### Exercise instructions
Reproduce every entry exactly as given.

Exercise material Block Start

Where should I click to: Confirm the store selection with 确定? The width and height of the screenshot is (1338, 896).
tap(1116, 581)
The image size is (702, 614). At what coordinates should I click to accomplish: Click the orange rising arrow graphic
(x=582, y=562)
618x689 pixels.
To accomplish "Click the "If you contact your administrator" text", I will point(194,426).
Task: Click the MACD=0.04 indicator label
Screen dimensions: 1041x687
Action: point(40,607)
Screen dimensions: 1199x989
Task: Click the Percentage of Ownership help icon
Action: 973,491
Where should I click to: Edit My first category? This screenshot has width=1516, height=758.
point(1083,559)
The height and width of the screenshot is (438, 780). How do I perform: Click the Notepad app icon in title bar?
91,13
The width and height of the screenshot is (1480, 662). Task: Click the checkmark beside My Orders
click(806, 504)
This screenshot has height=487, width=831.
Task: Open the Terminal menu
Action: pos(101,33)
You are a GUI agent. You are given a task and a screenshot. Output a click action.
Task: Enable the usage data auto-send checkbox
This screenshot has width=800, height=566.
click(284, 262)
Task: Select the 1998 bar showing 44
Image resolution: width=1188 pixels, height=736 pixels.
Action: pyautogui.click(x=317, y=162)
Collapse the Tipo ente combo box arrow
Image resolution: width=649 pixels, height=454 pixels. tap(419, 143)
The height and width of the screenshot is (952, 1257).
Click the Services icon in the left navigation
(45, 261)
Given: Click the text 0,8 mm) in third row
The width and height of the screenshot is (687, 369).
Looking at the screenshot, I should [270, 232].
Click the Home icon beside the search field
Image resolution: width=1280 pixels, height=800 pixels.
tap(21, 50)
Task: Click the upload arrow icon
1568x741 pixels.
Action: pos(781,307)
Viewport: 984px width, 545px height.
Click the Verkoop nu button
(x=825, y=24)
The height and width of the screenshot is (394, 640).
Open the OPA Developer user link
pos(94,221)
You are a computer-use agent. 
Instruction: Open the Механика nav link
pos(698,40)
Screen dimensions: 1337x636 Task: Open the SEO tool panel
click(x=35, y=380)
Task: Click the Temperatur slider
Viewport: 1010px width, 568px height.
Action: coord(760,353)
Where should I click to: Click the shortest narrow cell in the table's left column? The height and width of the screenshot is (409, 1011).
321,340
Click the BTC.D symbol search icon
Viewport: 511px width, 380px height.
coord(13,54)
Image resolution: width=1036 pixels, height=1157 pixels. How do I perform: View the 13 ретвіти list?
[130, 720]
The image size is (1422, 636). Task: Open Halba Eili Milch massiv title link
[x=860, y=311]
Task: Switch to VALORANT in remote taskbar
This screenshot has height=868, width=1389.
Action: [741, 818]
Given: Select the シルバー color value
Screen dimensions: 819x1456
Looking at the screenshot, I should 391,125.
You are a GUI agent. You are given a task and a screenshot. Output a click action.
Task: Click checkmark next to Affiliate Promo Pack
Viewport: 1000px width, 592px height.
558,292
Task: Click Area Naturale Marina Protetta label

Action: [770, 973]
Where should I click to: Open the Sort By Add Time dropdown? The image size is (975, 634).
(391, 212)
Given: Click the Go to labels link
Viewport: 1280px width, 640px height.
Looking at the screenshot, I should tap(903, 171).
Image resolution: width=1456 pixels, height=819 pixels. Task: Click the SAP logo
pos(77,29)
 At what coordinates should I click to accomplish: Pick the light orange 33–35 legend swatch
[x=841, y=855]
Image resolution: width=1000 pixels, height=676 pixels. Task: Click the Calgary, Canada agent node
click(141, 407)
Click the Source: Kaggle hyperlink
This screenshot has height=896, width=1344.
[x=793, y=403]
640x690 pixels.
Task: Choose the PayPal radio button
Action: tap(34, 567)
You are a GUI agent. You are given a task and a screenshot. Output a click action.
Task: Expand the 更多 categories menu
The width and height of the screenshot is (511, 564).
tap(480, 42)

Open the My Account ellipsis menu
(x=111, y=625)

Exercise material Block End

### Task output
Where should I click to: Confirm the store selection with 确定? The width and height of the screenshot is (1338, 896).
tap(1116, 581)
The image size is (702, 614). At what coordinates should I click to accomplish: Click the orange rising arrow graphic
(x=582, y=562)
618x689 pixels.
To accomplish "Click the "If you contact your administrator" text", I will point(194,426).
Task: Click the MACD=0.04 indicator label
Screen dimensions: 1041x687
Action: point(40,607)
Screen dimensions: 1199x989
Task: Click the Percentage of Ownership help icon
Action: 973,491
Where should I click to: Edit My first category? This screenshot has width=1516, height=758.
point(1083,559)
The height and width of the screenshot is (438, 780). How do I perform: Click the Notepad app icon in title bar?
91,13
The width and height of the screenshot is (1480, 662). Task: Click the checkmark beside My Orders
click(806, 504)
This screenshot has height=487, width=831.
Task: Open the Terminal menu
Action: pos(101,33)
You are a GUI agent. You are given a task and a screenshot. Output a click action.
Task: Enable the usage data auto-send checkbox
This screenshot has width=800, height=566.
click(284, 262)
Task: Select the 1998 bar showing 44
Image resolution: width=1188 pixels, height=736 pixels.
Action: pyautogui.click(x=317, y=162)
Collapse the Tipo ente combo box arrow
Image resolution: width=649 pixels, height=454 pixels. tap(419, 143)
The height and width of the screenshot is (952, 1257).
Click the Services icon in the left navigation
(45, 261)
Given: Click the text 0,8 mm) in third row
The width and height of the screenshot is (687, 369).
Looking at the screenshot, I should [270, 232].
Click the Home icon beside the search field
Image resolution: width=1280 pixels, height=800 pixels.
tap(21, 50)
Task: Click the upload arrow icon
1568x741 pixels.
Action: pos(781,307)
Viewport: 984px width, 545px height.
Click the Verkoop nu button
(x=825, y=24)
The height and width of the screenshot is (394, 640).
Open the OPA Developer user link
pos(94,221)
You are a computer-use agent. 
Instruction: Open the Механика nav link
pos(698,40)
Screen dimensions: 1337x636 Task: Open the SEO tool panel
click(x=35, y=380)
Task: Click the Temperatur slider
Viewport: 1010px width, 568px height.
Action: coord(760,353)
Where should I click to: Click the shortest narrow cell in the table's left column? The height and width of the screenshot is (409, 1011).
321,340
Click the BTC.D symbol search icon
Viewport: 511px width, 380px height.
coord(13,54)
Image resolution: width=1036 pixels, height=1157 pixels. How do I perform: View the 13 ретвіти list?
[130, 720]
The image size is (1422, 636). Task: Open Halba Eili Milch massiv title link
[x=860, y=311]
Task: Switch to VALORANT in remote taskbar
This screenshot has height=868, width=1389.
Action: [741, 818]
Given: Select the シルバー color value
Screen dimensions: 819x1456
Looking at the screenshot, I should 391,125.
You are a GUI agent. You are given a task and a screenshot. Output a click action.
Task: Click checkmark next to Affiliate Promo Pack
Viewport: 1000px width, 592px height.
558,292
Task: Click Area Naturale Marina Protetta label

Action: [770, 973]
Where should I click to: Open the Sort By Add Time dropdown? The image size is (975, 634).
(391, 212)
Given: Click the Go to labels link
Viewport: 1280px width, 640px height.
Looking at the screenshot, I should tap(903, 171).
Image resolution: width=1456 pixels, height=819 pixels. Task: Click the SAP logo
pos(77,29)
 At what coordinates should I click to accomplish: Pick the light orange 33–35 legend swatch
[x=841, y=855]
Image resolution: width=1000 pixels, height=676 pixels. Task: Click the Calgary, Canada agent node
click(141, 407)
Click the Source: Kaggle hyperlink
This screenshot has height=896, width=1344.
[x=793, y=403]
640x690 pixels.
Task: Choose the PayPal radio button
Action: tap(34, 567)
You are a GUI agent. You are given a task and a screenshot. Output a click action.
Task: Expand the 更多 categories menu
The width and height of the screenshot is (511, 564).
tap(480, 42)

Open the My Account ellipsis menu
(x=111, y=625)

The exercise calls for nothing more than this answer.